## Dataset
=== Begin Enclosure ===

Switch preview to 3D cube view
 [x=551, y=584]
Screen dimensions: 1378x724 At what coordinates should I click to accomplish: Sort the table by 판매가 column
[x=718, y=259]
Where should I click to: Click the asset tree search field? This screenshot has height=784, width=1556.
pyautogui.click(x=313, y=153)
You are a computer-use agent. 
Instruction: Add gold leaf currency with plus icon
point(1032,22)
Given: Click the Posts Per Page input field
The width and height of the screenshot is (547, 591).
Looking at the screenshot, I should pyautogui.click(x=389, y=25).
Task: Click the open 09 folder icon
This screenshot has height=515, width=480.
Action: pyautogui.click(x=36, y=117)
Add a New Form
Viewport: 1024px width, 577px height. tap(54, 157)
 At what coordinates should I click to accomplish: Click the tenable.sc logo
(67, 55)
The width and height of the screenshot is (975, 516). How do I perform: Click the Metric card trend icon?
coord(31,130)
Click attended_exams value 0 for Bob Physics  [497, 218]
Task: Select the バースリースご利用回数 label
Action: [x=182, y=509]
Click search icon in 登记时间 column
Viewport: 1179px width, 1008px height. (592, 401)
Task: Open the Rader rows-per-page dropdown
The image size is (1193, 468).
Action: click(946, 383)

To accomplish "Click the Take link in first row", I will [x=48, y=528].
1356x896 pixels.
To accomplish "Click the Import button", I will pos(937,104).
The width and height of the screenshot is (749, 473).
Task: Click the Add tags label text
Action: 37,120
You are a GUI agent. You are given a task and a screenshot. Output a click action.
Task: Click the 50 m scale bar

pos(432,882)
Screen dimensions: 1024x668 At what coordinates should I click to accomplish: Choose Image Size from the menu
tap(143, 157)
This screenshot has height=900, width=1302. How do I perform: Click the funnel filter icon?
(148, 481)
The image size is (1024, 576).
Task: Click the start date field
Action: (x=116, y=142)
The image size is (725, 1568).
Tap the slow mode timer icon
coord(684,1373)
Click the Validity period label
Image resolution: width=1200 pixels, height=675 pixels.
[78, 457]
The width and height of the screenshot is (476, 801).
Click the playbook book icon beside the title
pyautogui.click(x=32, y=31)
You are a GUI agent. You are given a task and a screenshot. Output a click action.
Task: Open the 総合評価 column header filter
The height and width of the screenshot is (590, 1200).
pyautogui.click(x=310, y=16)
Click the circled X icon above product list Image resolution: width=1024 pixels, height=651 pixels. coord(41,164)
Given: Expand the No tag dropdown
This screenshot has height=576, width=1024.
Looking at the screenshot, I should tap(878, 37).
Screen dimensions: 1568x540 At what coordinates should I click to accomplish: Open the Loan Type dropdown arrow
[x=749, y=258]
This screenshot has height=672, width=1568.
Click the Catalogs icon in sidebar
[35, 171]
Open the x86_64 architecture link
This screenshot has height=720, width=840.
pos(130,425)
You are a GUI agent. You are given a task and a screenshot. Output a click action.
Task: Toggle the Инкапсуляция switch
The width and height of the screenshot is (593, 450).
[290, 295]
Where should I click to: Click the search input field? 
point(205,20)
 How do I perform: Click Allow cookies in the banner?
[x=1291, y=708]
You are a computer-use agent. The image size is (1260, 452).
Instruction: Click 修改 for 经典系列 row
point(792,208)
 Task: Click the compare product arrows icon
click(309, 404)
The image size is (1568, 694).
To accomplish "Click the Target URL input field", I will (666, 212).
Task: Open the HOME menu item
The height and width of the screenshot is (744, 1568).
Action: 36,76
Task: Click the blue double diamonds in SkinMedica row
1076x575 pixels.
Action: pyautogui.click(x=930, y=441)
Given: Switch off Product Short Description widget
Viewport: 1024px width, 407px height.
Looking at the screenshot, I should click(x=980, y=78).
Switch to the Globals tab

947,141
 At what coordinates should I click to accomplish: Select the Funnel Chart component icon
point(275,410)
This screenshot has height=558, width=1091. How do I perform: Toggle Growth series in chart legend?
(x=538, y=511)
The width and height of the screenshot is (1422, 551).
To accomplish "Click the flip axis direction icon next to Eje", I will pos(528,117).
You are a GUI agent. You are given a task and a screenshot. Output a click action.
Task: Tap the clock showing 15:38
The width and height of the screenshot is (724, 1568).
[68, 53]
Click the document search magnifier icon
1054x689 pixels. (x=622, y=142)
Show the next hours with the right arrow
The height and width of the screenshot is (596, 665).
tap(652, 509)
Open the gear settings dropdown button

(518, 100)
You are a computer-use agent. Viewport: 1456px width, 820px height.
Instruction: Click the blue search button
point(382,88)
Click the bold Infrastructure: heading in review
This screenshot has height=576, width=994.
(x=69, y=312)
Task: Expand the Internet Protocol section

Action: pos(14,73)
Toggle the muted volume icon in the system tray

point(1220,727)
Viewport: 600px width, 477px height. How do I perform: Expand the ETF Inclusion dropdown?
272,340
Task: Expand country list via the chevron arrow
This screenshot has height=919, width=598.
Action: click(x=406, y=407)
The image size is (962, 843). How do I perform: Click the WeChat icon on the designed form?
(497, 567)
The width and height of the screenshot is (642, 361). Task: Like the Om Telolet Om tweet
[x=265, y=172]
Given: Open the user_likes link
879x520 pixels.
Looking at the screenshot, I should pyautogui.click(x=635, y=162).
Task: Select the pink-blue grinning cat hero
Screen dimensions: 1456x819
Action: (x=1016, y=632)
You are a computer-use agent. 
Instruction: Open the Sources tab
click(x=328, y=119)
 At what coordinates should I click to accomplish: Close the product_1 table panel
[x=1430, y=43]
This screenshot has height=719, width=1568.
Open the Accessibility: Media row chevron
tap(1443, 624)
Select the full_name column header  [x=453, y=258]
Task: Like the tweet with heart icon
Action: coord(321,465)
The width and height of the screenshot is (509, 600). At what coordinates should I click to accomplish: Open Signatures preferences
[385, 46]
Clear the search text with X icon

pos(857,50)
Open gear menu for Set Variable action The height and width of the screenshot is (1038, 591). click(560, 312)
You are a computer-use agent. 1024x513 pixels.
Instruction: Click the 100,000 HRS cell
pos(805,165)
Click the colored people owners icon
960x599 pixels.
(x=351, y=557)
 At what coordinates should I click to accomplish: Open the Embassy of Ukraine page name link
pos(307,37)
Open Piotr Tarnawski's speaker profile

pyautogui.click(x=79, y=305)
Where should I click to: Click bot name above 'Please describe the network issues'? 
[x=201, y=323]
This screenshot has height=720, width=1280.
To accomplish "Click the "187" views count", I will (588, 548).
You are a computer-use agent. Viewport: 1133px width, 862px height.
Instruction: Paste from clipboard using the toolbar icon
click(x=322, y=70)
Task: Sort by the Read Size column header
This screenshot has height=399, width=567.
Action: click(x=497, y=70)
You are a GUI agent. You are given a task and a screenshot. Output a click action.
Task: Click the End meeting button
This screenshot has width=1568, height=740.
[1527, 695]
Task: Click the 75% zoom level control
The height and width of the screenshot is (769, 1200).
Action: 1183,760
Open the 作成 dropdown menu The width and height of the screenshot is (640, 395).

=== End Enclosure ===

## Try it
Make an exact copy of every record listed above.

## Expected answer
Switch preview to 3D cube view
 [x=551, y=584]
Screen dimensions: 1378x724 At what coordinates should I click to accomplish: Sort the table by 판매가 column
[x=718, y=259]
Where should I click to: Click the asset tree search field? This screenshot has height=784, width=1556.
pyautogui.click(x=313, y=153)
You are a computer-use agent. 
Instruction: Add gold leaf currency with plus icon
point(1032,22)
Given: Click the Posts Per Page input field
The width and height of the screenshot is (547, 591).
Looking at the screenshot, I should pyautogui.click(x=389, y=25).
Task: Click the open 09 folder icon
This screenshot has height=515, width=480.
Action: pyautogui.click(x=36, y=117)
Add a New Form
Viewport: 1024px width, 577px height. tap(54, 157)
 At what coordinates should I click to accomplish: Click the tenable.sc logo
(67, 55)
The width and height of the screenshot is (975, 516). How do I perform: Click the Metric card trend icon?
coord(31,130)
Click attended_exams value 0 for Bob Physics  [497, 218]
Task: Select the バースリースご利用回数 label
Action: [x=182, y=509]
Click search icon in 登记时间 column
Viewport: 1179px width, 1008px height. (592, 401)
Task: Open the Rader rows-per-page dropdown
The image size is (1193, 468).
Action: click(946, 383)

To accomplish "Click the Take link in first row", I will [x=48, y=528].
1356x896 pixels.
To accomplish "Click the Import button", I will pos(937,104).
The width and height of the screenshot is (749, 473).
Task: Click the Add tags label text
Action: 37,120
You are a GUI agent. You are given a task and a screenshot. Output a click action.
Task: Click the 50 m scale bar

pos(432,882)
Screen dimensions: 1024x668 At what coordinates should I click to accomplish: Choose Image Size from the menu
tap(143, 157)
This screenshot has height=900, width=1302. How do I perform: Click the funnel filter icon?
(148, 481)
The image size is (1024, 576).
Task: Click the start date field
Action: (x=116, y=142)
The image size is (725, 1568).
Tap the slow mode timer icon
coord(684,1373)
Click the Validity period label
Image resolution: width=1200 pixels, height=675 pixels.
[78, 457]
The width and height of the screenshot is (476, 801).
Click the playbook book icon beside the title
pyautogui.click(x=32, y=31)
You are a GUI agent. You are given a task and a screenshot. Output a click action.
Task: Open the 総合評価 column header filter
The height and width of the screenshot is (590, 1200).
pyautogui.click(x=310, y=16)
Click the circled X icon above product list Image resolution: width=1024 pixels, height=651 pixels. coord(41,164)
Given: Expand the No tag dropdown
This screenshot has height=576, width=1024.
Looking at the screenshot, I should tap(878, 37).
Screen dimensions: 1568x540 At what coordinates should I click to accomplish: Open the Loan Type dropdown arrow
[x=749, y=258]
This screenshot has height=672, width=1568.
Click the Catalogs icon in sidebar
[35, 171]
Open the x86_64 architecture link
This screenshot has height=720, width=840.
pos(130,425)
You are a GUI agent. You are given a task and a screenshot. Output a click action.
Task: Toggle the Инкапсуляция switch
The width and height of the screenshot is (593, 450).
[290, 295]
Where should I click to: Click the search input field? 
point(205,20)
 How do I perform: Click Allow cookies in the banner?
[x=1291, y=708]
You are a computer-use agent. The image size is (1260, 452).
Instruction: Click 修改 for 经典系列 row
point(792,208)
 Task: Click the compare product arrows icon
click(309, 404)
The image size is (1568, 694).
To accomplish "Click the Target URL input field", I will (666, 212).
Task: Open the HOME menu item
The height and width of the screenshot is (744, 1568).
Action: 36,76
Task: Click the blue double diamonds in SkinMedica row
1076x575 pixels.
Action: pyautogui.click(x=930, y=441)
Given: Switch off Product Short Description widget
Viewport: 1024px width, 407px height.
Looking at the screenshot, I should click(x=980, y=78).
Switch to the Globals tab

947,141
 At what coordinates should I click to accomplish: Select the Funnel Chart component icon
point(275,410)
This screenshot has height=558, width=1091. How do I perform: Toggle Growth series in chart legend?
(x=538, y=511)
The width and height of the screenshot is (1422, 551).
To accomplish "Click the flip axis direction icon next to Eje", I will pos(528,117).
You are a GUI agent. You are given a task and a screenshot. Output a click action.
Task: Tap the clock showing 15:38
The width and height of the screenshot is (724, 1568).
[68, 53]
Click the document search magnifier icon
1054x689 pixels. (x=622, y=142)
Show the next hours with the right arrow
The height and width of the screenshot is (596, 665).
tap(652, 509)
Open the gear settings dropdown button

(518, 100)
You are a computer-use agent. Viewport: 1456px width, 820px height.
Instruction: Click the blue search button
point(382,88)
Click the bold Infrastructure: heading in review
This screenshot has height=576, width=994.
(x=69, y=312)
Task: Expand the Internet Protocol section

Action: pos(14,73)
Toggle the muted volume icon in the system tray

point(1220,727)
Viewport: 600px width, 477px height. How do I perform: Expand the ETF Inclusion dropdown?
272,340
Task: Expand country list via the chevron arrow
This screenshot has height=919, width=598.
Action: click(x=406, y=407)
The image size is (962, 843). How do I perform: Click the WeChat icon on the designed form?
(497, 567)
The width and height of the screenshot is (642, 361). Task: Like the Om Telolet Om tweet
[x=265, y=172]
Given: Open the user_likes link
879x520 pixels.
Looking at the screenshot, I should pyautogui.click(x=635, y=162).
Task: Select the pink-blue grinning cat hero
Screen dimensions: 1456x819
Action: (x=1016, y=632)
You are a computer-use agent. 
Instruction: Open the Sources tab
click(x=328, y=119)
 At what coordinates should I click to accomplish: Close the product_1 table panel
[x=1430, y=43]
This screenshot has height=719, width=1568.
Open the Accessibility: Media row chevron
tap(1443, 624)
Select the full_name column header  [x=453, y=258]
Task: Like the tweet with heart icon
Action: coord(321,465)
The width and height of the screenshot is (509, 600). At what coordinates should I click to accomplish: Open Signatures preferences
[385, 46]
Clear the search text with X icon

pos(857,50)
Open gear menu for Set Variable action The height and width of the screenshot is (1038, 591). click(560, 312)
You are a computer-use agent. 1024x513 pixels.
Instruction: Click the 100,000 HRS cell
pos(805,165)
Click the colored people owners icon
960x599 pixels.
(x=351, y=557)
 At what coordinates should I click to accomplish: Open the Embassy of Ukraine page name link
pos(307,37)
Open Piotr Tarnawski's speaker profile

pyautogui.click(x=79, y=305)
Where should I click to: Click bot name above 'Please describe the network issues'? 
[x=201, y=323]
This screenshot has height=720, width=1280.
To accomplish "Click the "187" views count", I will (588, 548).
You are a computer-use agent. Viewport: 1133px width, 862px height.
Instruction: Paste from clipboard using the toolbar icon
click(x=322, y=70)
Task: Sort by the Read Size column header
This screenshot has height=399, width=567.
Action: click(x=497, y=70)
You are a GUI agent. You are given a task and a screenshot. Output a click action.
Task: Click the End meeting button
This screenshot has width=1568, height=740.
[1527, 695]
Task: Click the 75% zoom level control
The height and width of the screenshot is (769, 1200).
Action: 1183,760
Open the 作成 dropdown menu The width and height of the screenshot is (640, 395).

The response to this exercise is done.